Several representations were filed following the radical recommendations of the 33rd meeting of GST
Council, once the real estate players realised that there is not much to be cheerful about those recommendations and that various points need further clarity.
The press release after the 34th GST
Council meeting has attempted to address many of those ambiguities and apprehensions. However, we still need to wait for the formal notifications to conclude on final implications. It is likely that these notifications may get delayed. Reportedly, Maharashtra
and Punjab have expressed fresh reservations and the GST Council
has asked the Group of Ministers (GoM) on real estate to look into these.
What are the key clarifications emerging from the 34th GST Council meeting?
(i) Concessional rate of 5 per cent GST shall apply for residential real estate projects with up to 15 per cent of total carpet area earmarked for ‘commercial’ purposes.
(ii) Developers given an option (to be exercised once, within a timeline yet to be specified) to continue to pay tax at the old rates (effective rate of 8 per cent or 12 per cent with Input Tax Credit) on ongoing projects (buildings where construction and actual booking have both started before April 1, 2019) which have not been completed by March 31, 2019.
(iii) Apart from restricting input GST credit, the new GST rates of 5 per cent/1 per cent will also be subject to the following condition: 80 per cent of inputs and input services [other than capital goods, TDR/ JDA, FSI, long term lease premiums] shall be purchased from registered persons.

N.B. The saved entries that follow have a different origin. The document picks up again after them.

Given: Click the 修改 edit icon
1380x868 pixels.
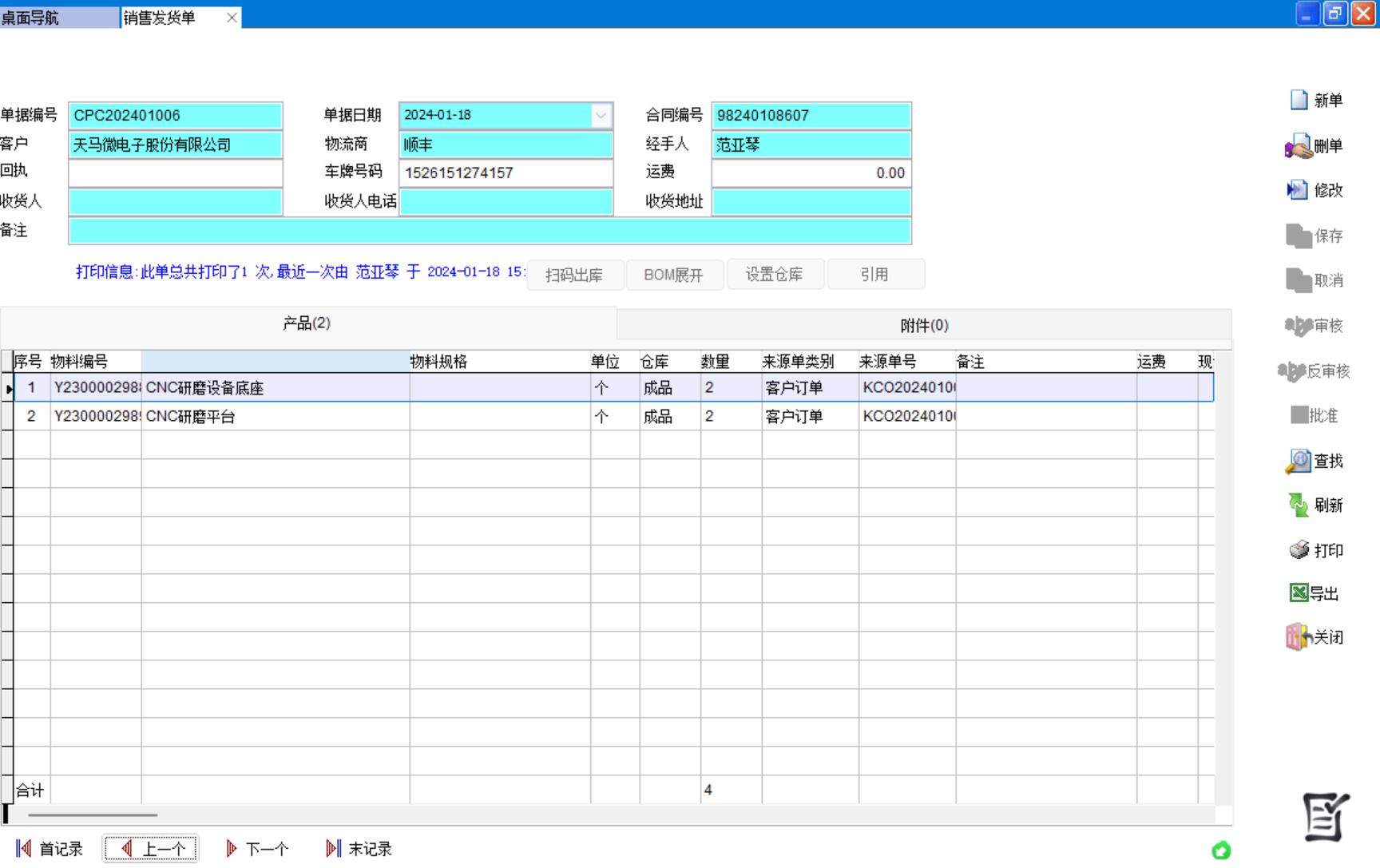Looking at the screenshot, I should [x=1297, y=190].
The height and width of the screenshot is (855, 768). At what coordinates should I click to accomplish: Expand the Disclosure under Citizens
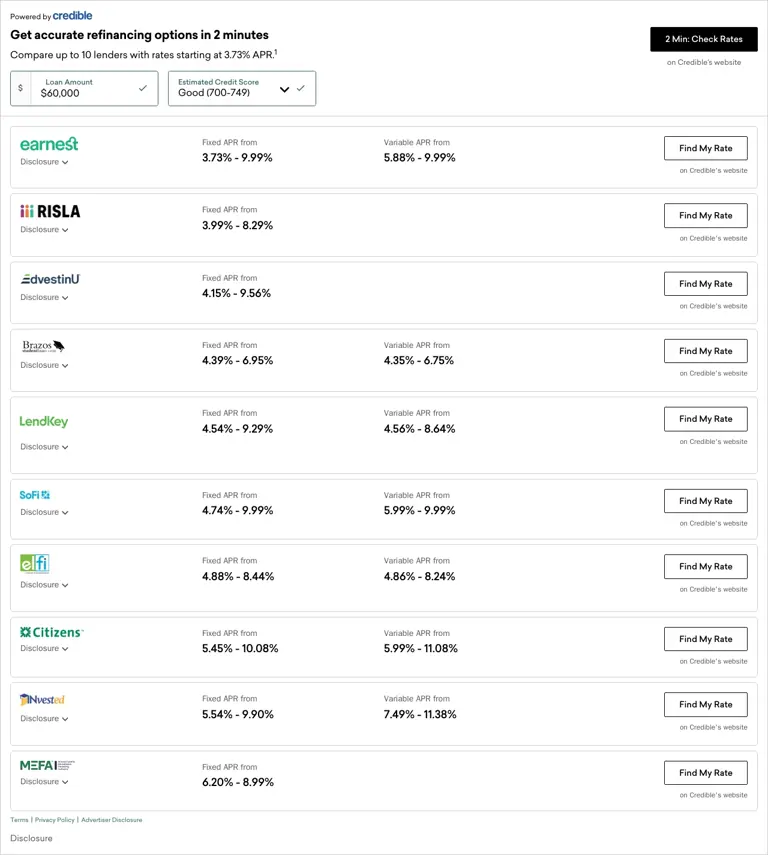point(43,648)
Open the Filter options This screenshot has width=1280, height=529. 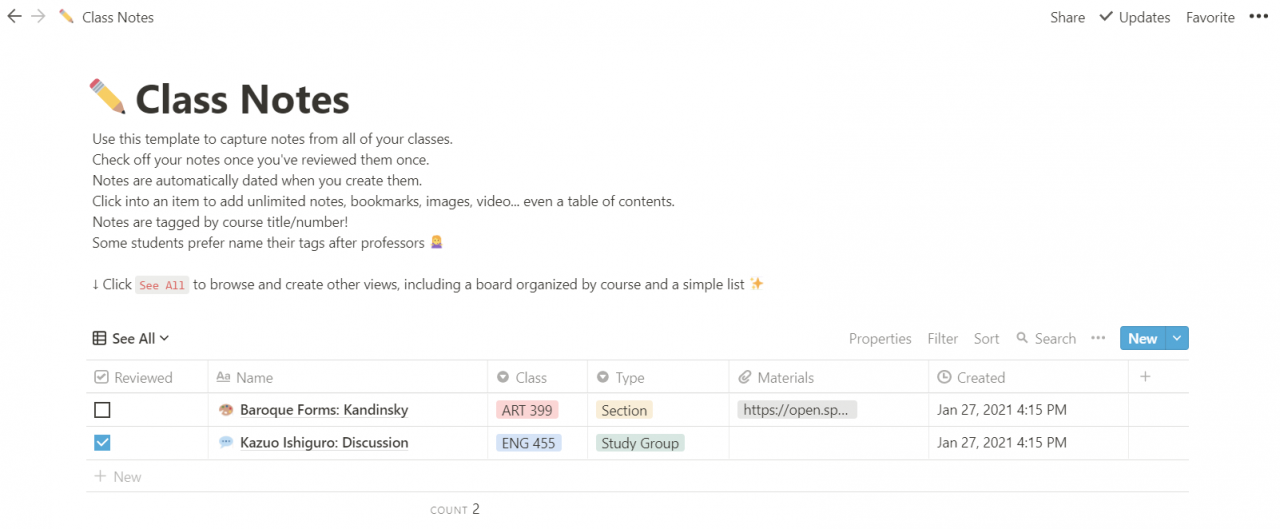tap(942, 339)
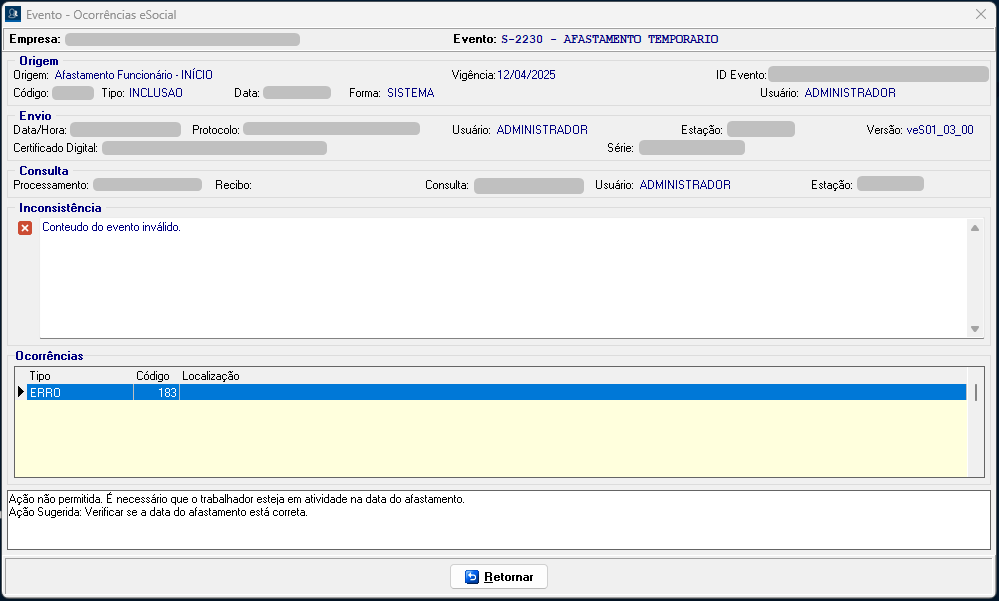This screenshot has height=601, width=999.
Task: Sort by the Tipo column header
Action: click(x=40, y=376)
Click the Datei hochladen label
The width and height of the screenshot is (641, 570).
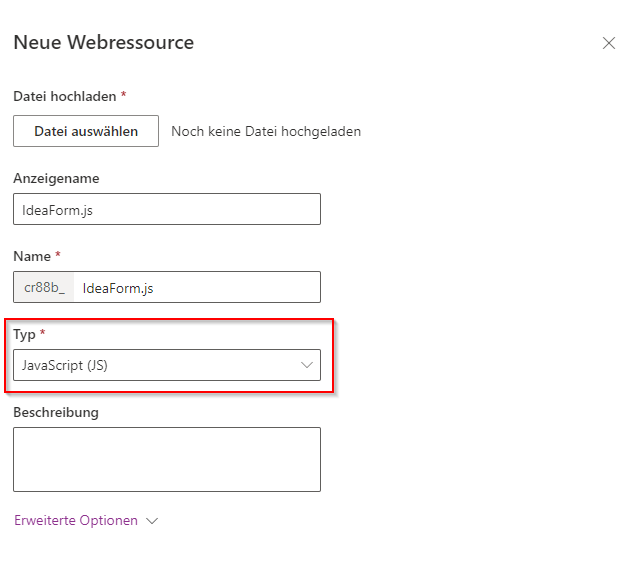click(x=64, y=96)
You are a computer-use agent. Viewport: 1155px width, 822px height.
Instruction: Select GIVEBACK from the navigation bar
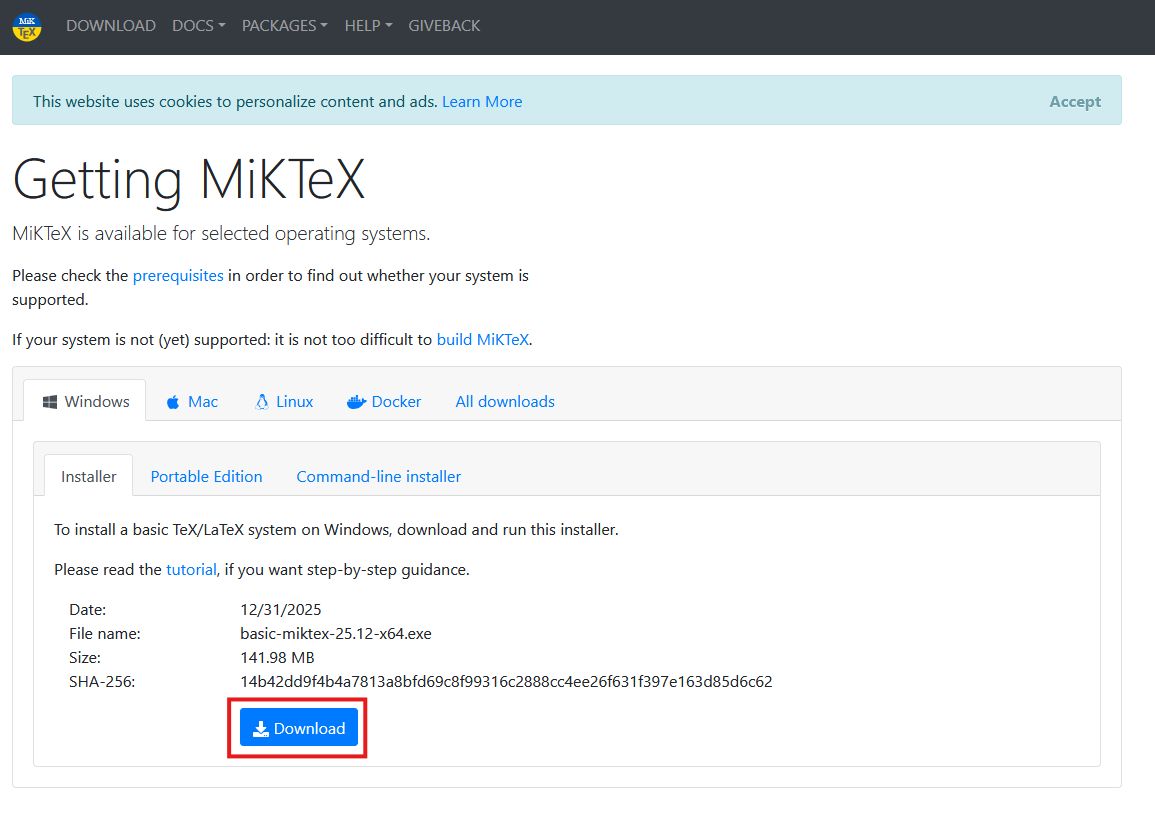444,25
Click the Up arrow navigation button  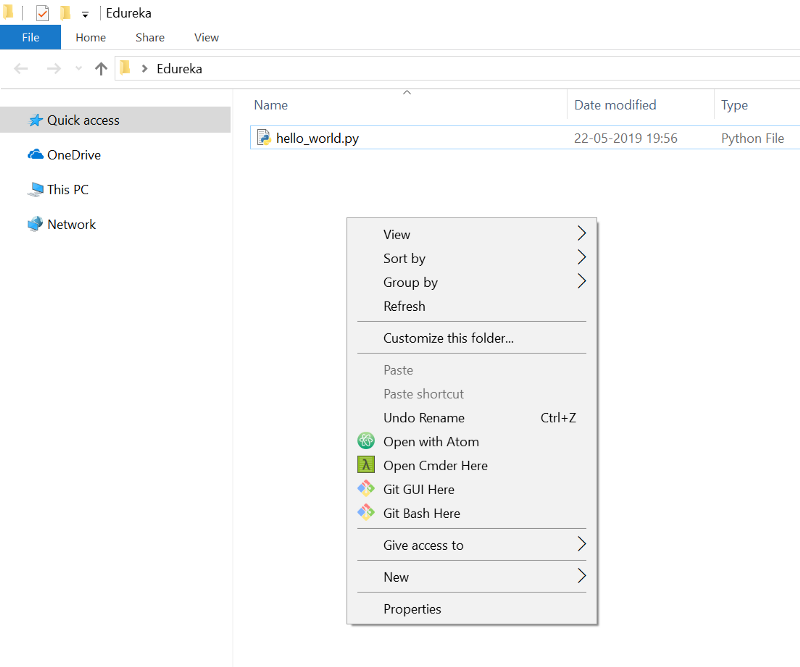tap(100, 69)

On shortfall, builder to pay GST @18 per cent on reverse charge basis except for cement and capital goods purchased from unregistered persons, on which GST shall be paid @28 per cent and/or at applicable rates, respectively (on reverse charge basis).
(iv) For ‘ongoing projects’, entire input credit will not be lost. Credit in proportion to the booking of the flat and invoicing done for the booked flat will be available subject to a few safeguards.
(v) The press release after the 33rd GST Council meeting spoke about input side exemption for joint development agreements (JDAs). That point is missing in the press release after the last meeting which merely mentions deferment of point of tax for JDAs.
So, what are the key unanswered questions?
(i) The cap of Rs 45 lakh for qualification as ‘affordable housing’ — does it include the basic value of the flat only or does it include charges for common amenities too, especially in a mixed project?
(ii) While an option exists for ongoing projects to continue with old rates, developers will need to undertake a detailed cost-benefit analysis to decide whether to exercise that option. Also, given the market conditions, can developers practically opt for the old rates at all, despite pressure (and threats of cancellation) from customers?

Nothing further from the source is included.